This course is designed to be an introduction to the Old Testament Scriptures, the first three-quarters of the Christian Bible. The emphasis will be placed upon understanding the text in its historical, cultural, and canonical contexts and its underlying theology. Matters such as setting, date, authorship, structure, and content, as well as interpretive problems, will also be considered. But the emphasis will be on trying to discern the theological structure of the Old Testament. One of the major Jewish sequences of books will be followed, since this was probably the order of the oldest arrangement of the books, and formed the Bible of Jesus and the earliest church. This sequence begins with Genesis and ends with Chronicles. My intent for this course is to help you get an overview of a very different place and culture and time, and to help you use this context to understand the Old Testament Scriptures! So welcome to the journey, a journey like no other. It begins with God’s command to create light in Genesis 1 and it ends with his command to rebuild the temple in 2 Chronicles 36, and so to fill the world with the light of His Presence.
The course will be a survey study of the history of Baptist History and Thought. It will focus on Baptists in Britain, Canada, and the United States, but not on the neglectof Baptists in other locations. It will also emphasize Reformed and Evangelical Baptists, but not neglect other Baptist traditions. It will cover a wide range of areas from belief, practice, worship, major issues, developments, etc.
This course is designed to be an introduction to the language and systems of Christian theology in which 10 areas of systematic theology will be surveyed. The importance of thinking biblically and theologically in all areas of life leading to a Christian worldview will be emphasized. To accomplish this, we will emphasize God’s unfolding plan of redemption in the Old and New Testaments, and the centrality of Jesus Christ as the one who holds the scriptures together and is the key to their interpretation.
This course is intended to introduce and orient students to the field of the Bible in terms of the evidences and issues concerning its reliability. This study will explore the origins of the Bible, its canonical formation and collection; the non-canonical books (the Apocrypha, the Pseudepigrapha) including the Dead Sea Scrolls, and the criteria for canonicity. The areas of biblical inerrancy, infallibility, inspiration, transmission, and preservation will also be examined. The ultimate goal and aim of this course is to acquaint students with the Bible and equip them to present while at the same time defending the integrity of the Scriptures.
The course presents an objective way of approaching Scripture that helps students to set aside their own preconceived ideas and to look carefully at what is being said. It considers different principles of interpretation and how they should be applied to different genres in the Bible. It is a foundation course that prepares students for the course in Biblical Hermeneutics.
This course introduces undergraduate students to the fundamental principles and practices of academic research. We will examine the nature of critical inquiry and academic research and develop the skills and habits of thought necessary to plan, execute, and present an academic research paper. Research assignments, in-class exercises, work in the library, and the completion of a book review will help students to put their learning into practice. Class sessions will consist of short lectures, discussions, and exercises.

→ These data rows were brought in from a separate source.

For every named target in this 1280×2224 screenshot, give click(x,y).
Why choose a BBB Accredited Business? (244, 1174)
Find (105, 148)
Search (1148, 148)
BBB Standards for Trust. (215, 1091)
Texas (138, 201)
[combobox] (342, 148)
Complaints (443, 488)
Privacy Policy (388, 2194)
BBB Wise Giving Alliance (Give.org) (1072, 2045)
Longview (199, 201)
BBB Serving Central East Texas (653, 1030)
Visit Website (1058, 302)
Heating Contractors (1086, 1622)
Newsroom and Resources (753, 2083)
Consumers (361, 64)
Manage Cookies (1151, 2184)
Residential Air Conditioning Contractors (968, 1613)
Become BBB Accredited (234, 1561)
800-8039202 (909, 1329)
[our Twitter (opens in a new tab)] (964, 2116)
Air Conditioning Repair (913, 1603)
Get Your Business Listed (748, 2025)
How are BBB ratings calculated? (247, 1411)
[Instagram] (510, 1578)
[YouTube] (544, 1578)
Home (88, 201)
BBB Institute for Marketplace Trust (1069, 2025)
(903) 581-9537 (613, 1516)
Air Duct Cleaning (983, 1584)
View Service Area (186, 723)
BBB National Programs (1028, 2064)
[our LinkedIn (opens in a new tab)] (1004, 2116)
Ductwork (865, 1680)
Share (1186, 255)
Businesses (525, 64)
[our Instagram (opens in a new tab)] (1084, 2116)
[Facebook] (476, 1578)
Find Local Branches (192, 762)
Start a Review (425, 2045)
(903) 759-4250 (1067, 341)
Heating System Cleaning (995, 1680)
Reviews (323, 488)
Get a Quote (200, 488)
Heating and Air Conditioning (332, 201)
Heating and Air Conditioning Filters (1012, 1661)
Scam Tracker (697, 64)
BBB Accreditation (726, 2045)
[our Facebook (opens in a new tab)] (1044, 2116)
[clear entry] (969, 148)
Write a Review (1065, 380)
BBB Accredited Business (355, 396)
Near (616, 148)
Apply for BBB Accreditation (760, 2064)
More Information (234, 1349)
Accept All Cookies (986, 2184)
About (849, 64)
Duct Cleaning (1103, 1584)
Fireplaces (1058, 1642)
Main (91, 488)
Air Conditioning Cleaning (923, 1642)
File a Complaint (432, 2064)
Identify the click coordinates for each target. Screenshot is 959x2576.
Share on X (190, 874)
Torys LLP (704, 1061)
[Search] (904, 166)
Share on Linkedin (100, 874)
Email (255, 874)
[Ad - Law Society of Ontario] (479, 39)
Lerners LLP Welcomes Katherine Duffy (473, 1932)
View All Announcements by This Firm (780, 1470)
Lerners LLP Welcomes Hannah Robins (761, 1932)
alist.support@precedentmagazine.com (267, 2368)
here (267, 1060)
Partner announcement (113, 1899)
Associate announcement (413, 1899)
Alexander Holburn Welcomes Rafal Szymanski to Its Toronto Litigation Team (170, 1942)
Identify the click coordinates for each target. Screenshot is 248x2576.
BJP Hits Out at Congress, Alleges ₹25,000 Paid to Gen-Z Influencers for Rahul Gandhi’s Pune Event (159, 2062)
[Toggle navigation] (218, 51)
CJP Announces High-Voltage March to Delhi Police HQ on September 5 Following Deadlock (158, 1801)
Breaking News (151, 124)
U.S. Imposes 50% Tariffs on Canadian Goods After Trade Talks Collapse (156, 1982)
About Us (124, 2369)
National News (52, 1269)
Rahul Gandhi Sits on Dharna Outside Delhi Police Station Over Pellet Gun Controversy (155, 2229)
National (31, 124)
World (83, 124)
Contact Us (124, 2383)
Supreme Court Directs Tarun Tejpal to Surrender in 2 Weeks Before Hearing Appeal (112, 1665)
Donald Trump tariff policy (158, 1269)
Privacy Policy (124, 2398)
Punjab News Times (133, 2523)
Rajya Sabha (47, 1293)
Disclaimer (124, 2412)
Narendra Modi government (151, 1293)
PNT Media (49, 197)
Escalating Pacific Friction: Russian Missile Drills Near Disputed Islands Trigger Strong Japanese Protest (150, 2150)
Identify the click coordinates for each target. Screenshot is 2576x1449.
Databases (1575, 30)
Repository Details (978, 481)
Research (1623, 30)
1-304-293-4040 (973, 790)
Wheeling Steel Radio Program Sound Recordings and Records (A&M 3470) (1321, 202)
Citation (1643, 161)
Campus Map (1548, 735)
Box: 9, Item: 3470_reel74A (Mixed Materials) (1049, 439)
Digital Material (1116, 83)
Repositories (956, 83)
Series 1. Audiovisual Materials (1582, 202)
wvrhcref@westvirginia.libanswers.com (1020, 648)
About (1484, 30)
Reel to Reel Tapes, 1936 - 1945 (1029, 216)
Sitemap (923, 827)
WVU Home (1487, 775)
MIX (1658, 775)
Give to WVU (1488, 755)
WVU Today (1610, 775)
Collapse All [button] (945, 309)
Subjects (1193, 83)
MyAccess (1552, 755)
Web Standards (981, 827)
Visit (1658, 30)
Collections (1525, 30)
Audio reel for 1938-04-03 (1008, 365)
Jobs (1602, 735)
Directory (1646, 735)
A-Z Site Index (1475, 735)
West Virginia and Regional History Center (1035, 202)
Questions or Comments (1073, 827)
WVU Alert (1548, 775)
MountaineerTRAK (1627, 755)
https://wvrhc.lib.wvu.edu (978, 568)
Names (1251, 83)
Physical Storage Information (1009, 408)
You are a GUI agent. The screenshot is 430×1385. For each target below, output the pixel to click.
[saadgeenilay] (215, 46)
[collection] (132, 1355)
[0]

This course is designed to make students familiar with the unique qualifications and demands of the pastoral office in the church of Jesus Christ. Biblically qualified pastors who have been called to serve by the Lord of the church are a great blessing and gift to the church. Unfortunately, however, they are often in short supply. While many aspire to the pastoral office, and others think that because they can speak, administer a business, or are well-liked by others that they are qualified to be pastors, the Bible places the emphasis on the gifting and calling of God. In Pastoral Theology I we will look at what the Bible teaches about the church in order to understand the context of pastoral ministry and then we will look at the pastor himself. Pastoral Theology II focuses attention on the exercise of the pastoral office.
This course is designed to help students to interpret and apply the biblical text in a responsible and informed manner. This will be achieved through an understanding of methods, skills, research tools, important concepts, and values necessary for interpretation and application. A brief survey of biblical interpretation and the presuppositions behind different forms of biblical interpretation will also be considered. The acquisition of good interpretive skills will be enhanced through both individually written and in-class group assignments.
This course is designed to introduce students with the basic content of the New Testament. Most of the course will be devoted to an overview of each of the 27 books focusing on introductory matters, content analysis, and the unique contribution that each book makes to the canon.
A course in rapid reading in different genres of Hebrew literature with full morphological review and further study of syntax. This course also includes an approach to the method of exegesis with special attention given to Hebrew poetry.
Exegesis from the Greek text is the proper foundation for the proclamation of the New Testament message. Students who have completed preliminary studies in morphology and grammar will continue to sharpen and enlarge their exegetical skills in this course. Attention is given to applying the rules of grammar and syntax while recognizing the nuance of idioms and historical context as students examine a series of New Testament texts.